11. Entire Agreement. This Agreement constitutes the entire
Agreement between the parties and shall supersede all prior agreements and
understandings, both written and oral, among the parties with respect to the
subject matter hereof, and may not be changed or amended except by an instrument
in writing to be executed by each of the parties hereto.
12. Severability. If any provision hereof, or any portion of any
provision hereof, is held to be invalid, illegal or unenforceable, all other
provisions shall remain in force and effect as if such invalid, illegal or
unenforceable provision or portion thereof had not been included herein. If any
provision or portion of any provision of this Agreement is so broad as to be
unenforceable, such provision or a portion thereof shall be interpreted to be
only so broad as is enforceable.
13. Headings. The headings contained in this Agreement are included
for convenience or reference only and shall have no effect on the construction,
meaning or interpretation of this Agreement.
14. Governing Law. The laws of the State of West Virginia shall
govern the interpretation and enforcement of this Agreement.
15. Amendments. Any amendments to the Agreement must be in writing
and signed by all parties hereto except that extensions of the term of this
Agreement under Paragraph 2 above, may be evidenced by minutes of a meeting of
the Board of Directors.
<PAGE>
16. Wavier of Breach. No requirement of this Agreement may be waived
except by a written document signed by the party adversely affected. A waiver of
a breach of any provision of the Agreement by any party shall not be construed
as a waiver of subsequent breaches of that provision.

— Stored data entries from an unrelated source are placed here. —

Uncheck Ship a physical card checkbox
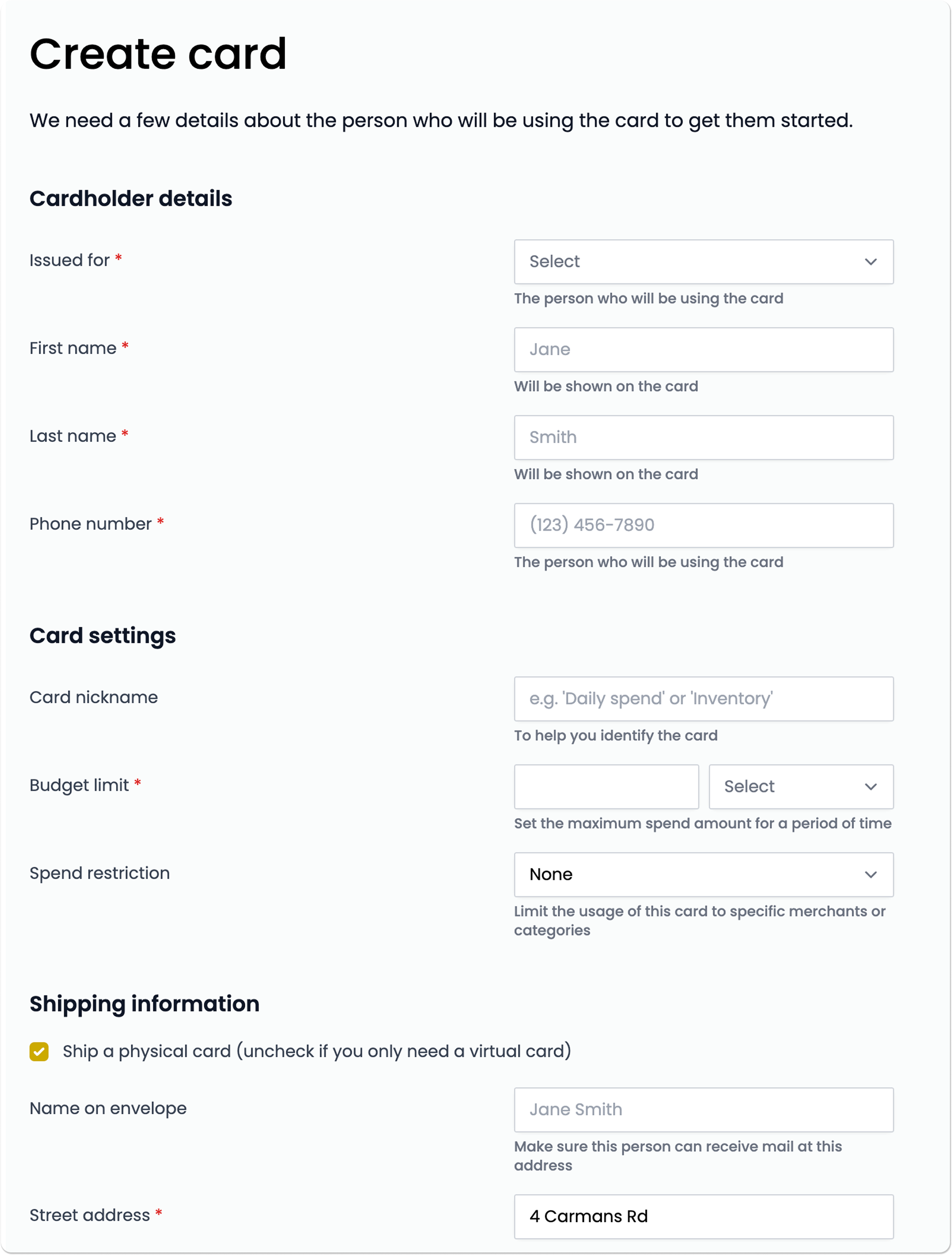(39, 1051)
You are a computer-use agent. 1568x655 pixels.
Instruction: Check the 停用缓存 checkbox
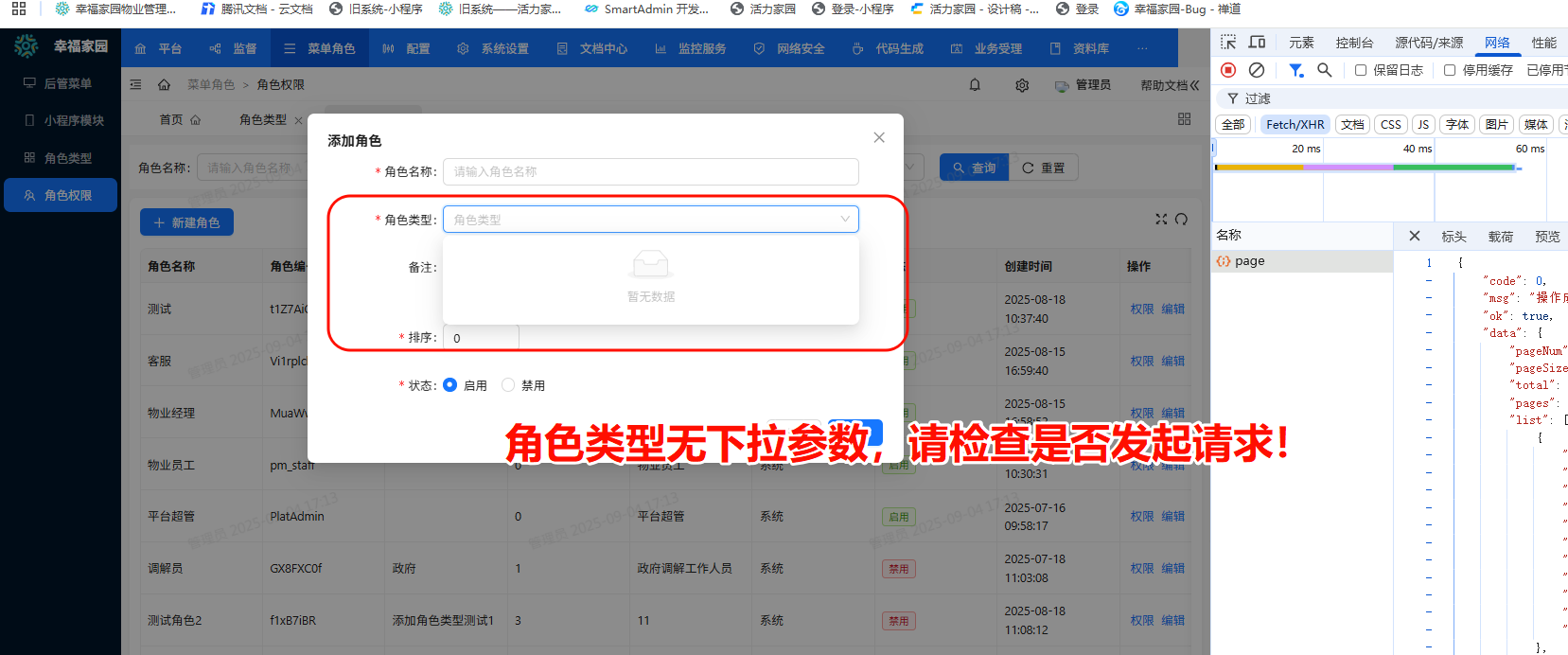click(1450, 70)
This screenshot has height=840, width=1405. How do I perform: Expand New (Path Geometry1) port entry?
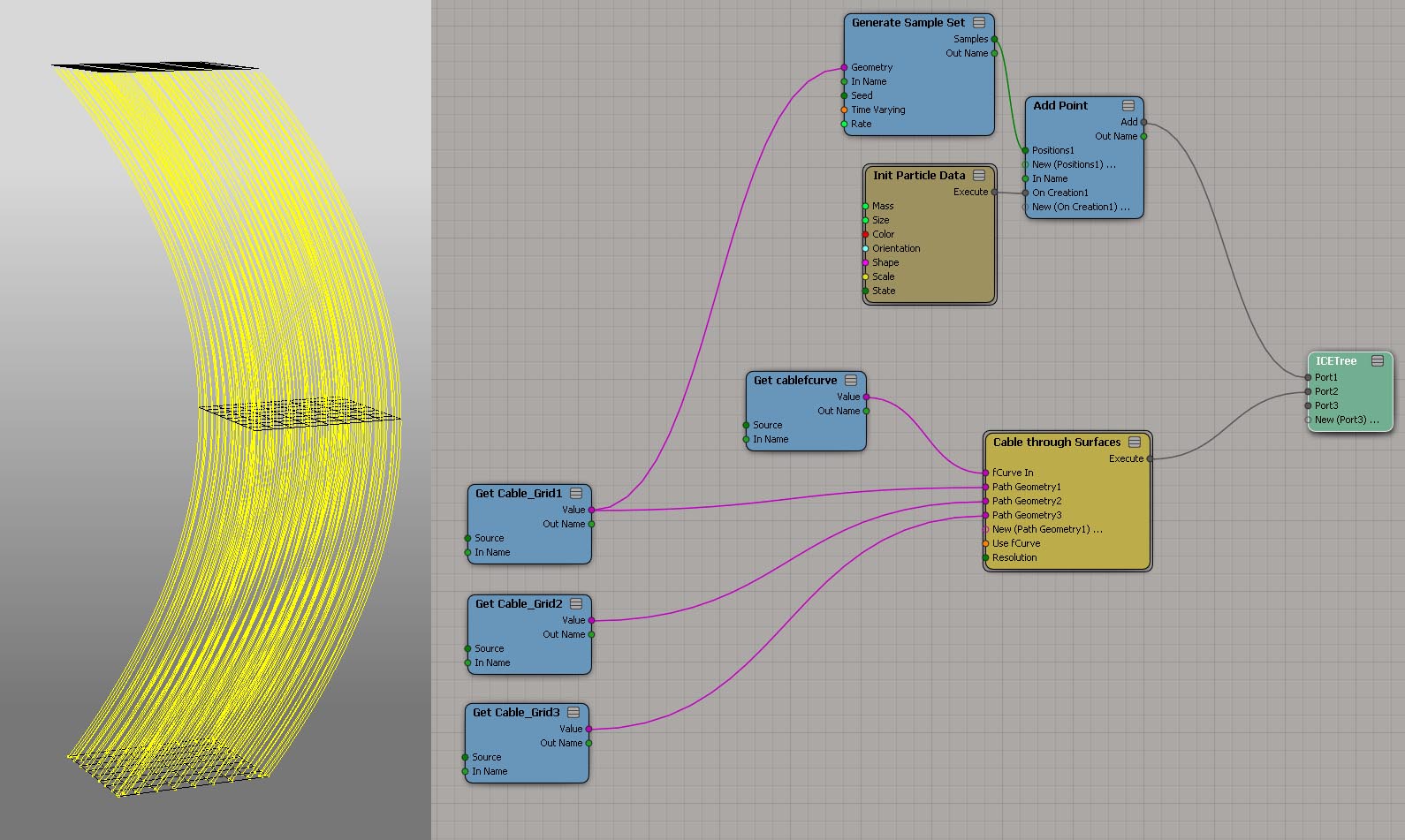pyautogui.click(x=1046, y=530)
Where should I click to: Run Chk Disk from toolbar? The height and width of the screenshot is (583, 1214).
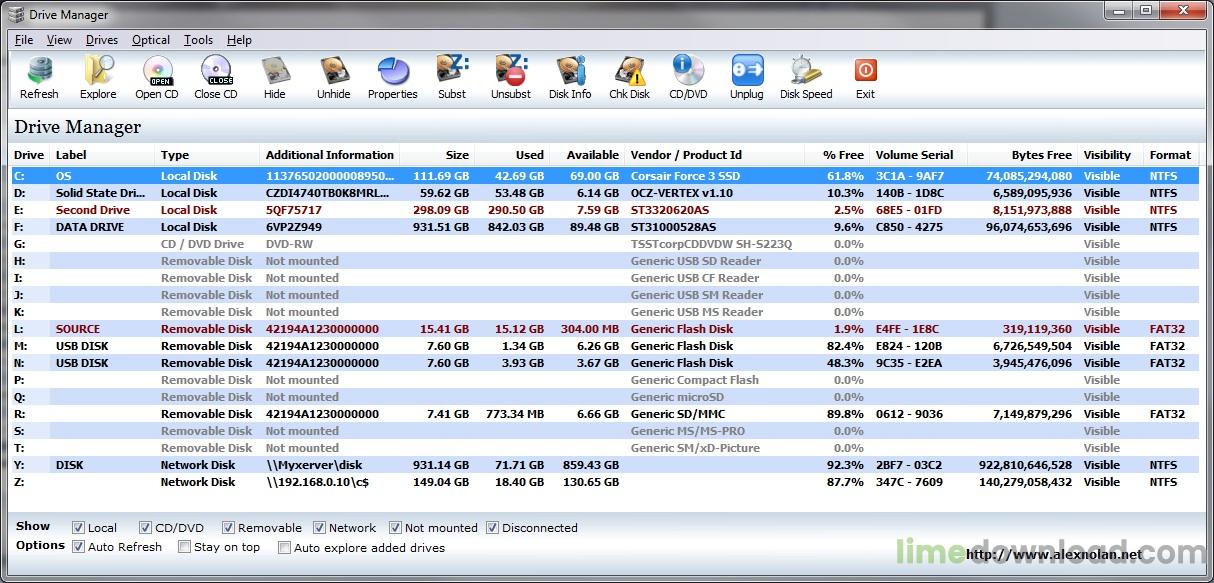pyautogui.click(x=629, y=72)
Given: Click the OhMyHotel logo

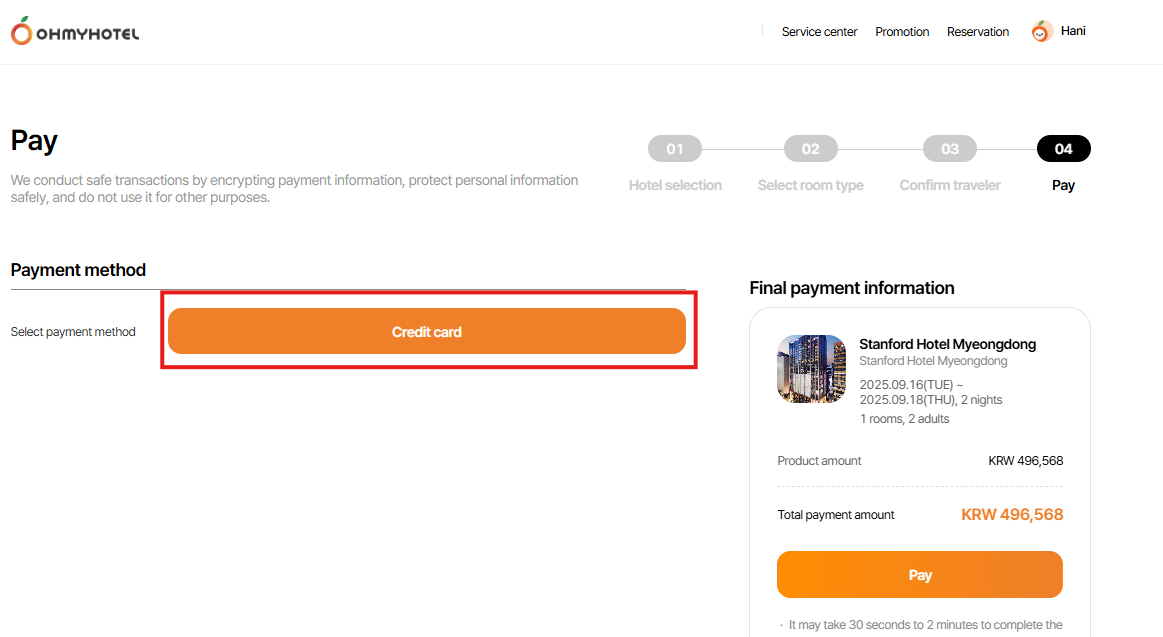Looking at the screenshot, I should click(x=75, y=33).
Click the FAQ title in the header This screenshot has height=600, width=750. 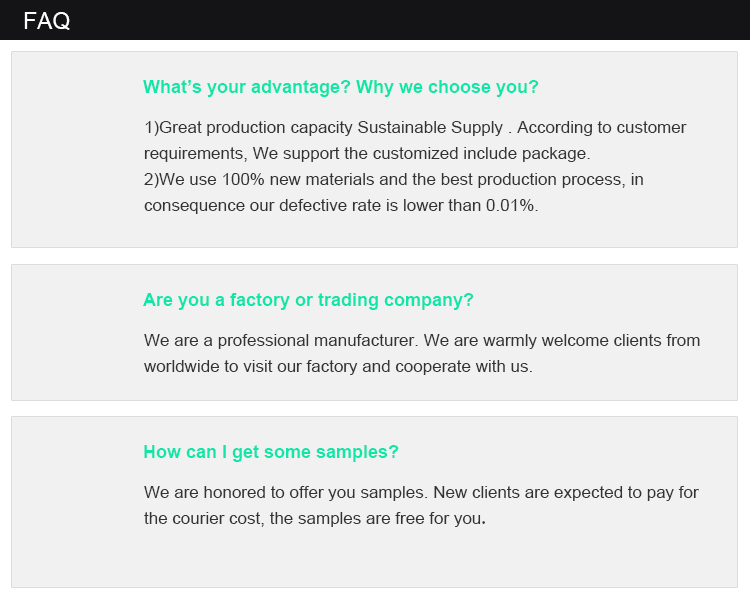click(x=47, y=21)

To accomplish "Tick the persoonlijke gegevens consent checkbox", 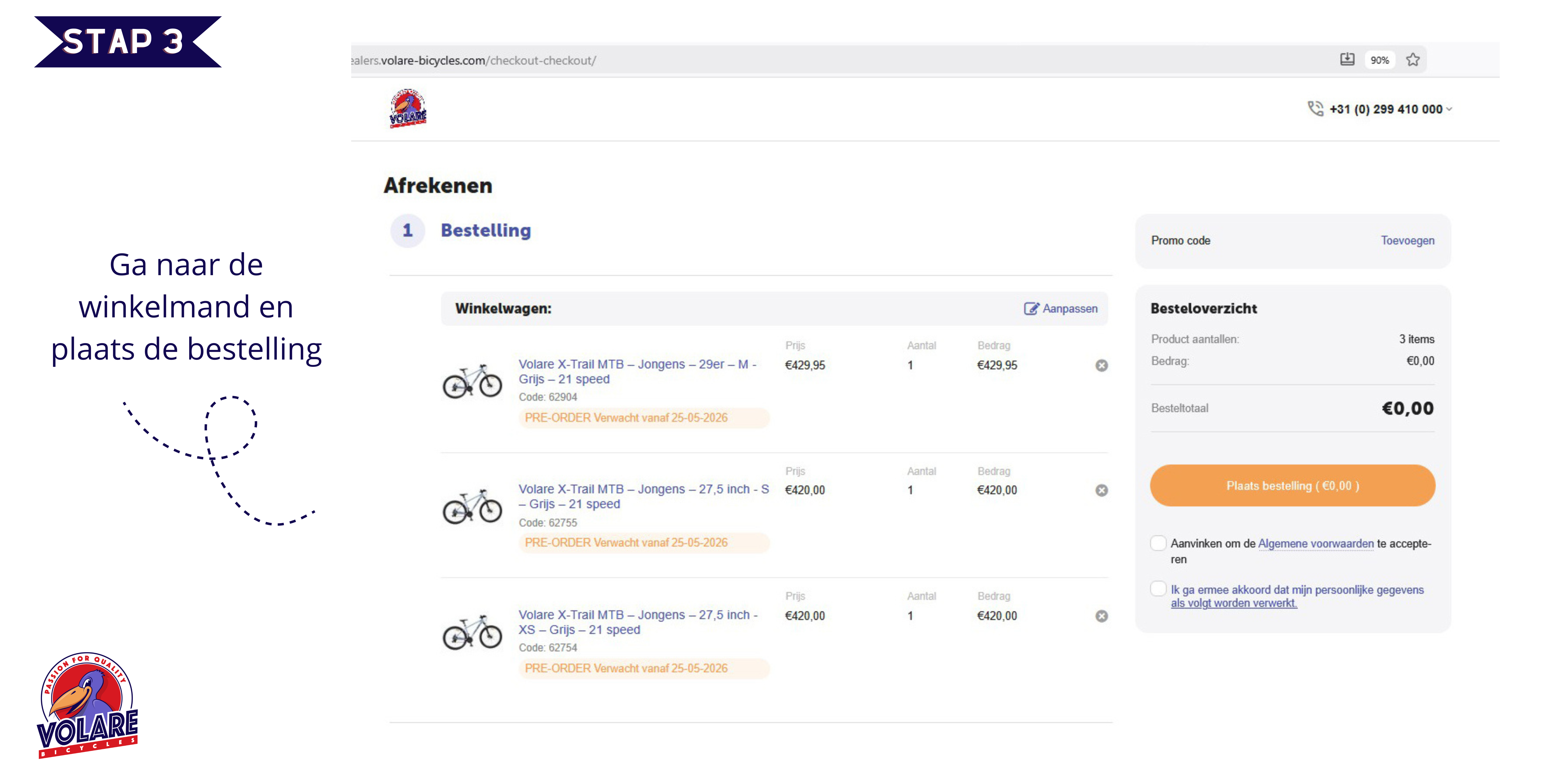I will tap(1158, 589).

17. Counterparts. This Agreement may be executed in counterparts,
all of which shall be considered one and the same Agreement and each of which
shall be deemed an original.
IN WITNESS WHEREOF, the Company has caused this Agreement to be
executed in its corporate name by its corporate officer thereunto duly
authorized, and Employee has hereunto set his hand and seal, as of the day and
year first above written:
CAPITAL STATE BANK, INC.
By: /s/ H. Charles Maddy, III
---------------------------
Its: Director
--------------------------
/s/ C. David Robertson
--------------------------------------
C. David Robertson
<PAGE>
Exhibit A
Compensation and Benefits
A. Base Salary. Employee's starting base salary shall be as mutually agreed
upon by Company and Employee. Employee shall be considered for salary
increases on the basis of merit beginning in the third year of his
employment.
B. Bonus. In addition to the base salary provided for herein, Employee shall
be eligible for incentive bonuses subject to goals and criteria to be
determined by the Board of Directors of the Company.
C. Other Compensation. The Company shall provide the following other
compensation to Employee, up to a maximum of $7,000 per year:
(1) An amount equal to Employee's monthly country club dues.
(2) An amount equal to the premiums on the life insurance policy held by
Employee as of the effective date of this Agreement.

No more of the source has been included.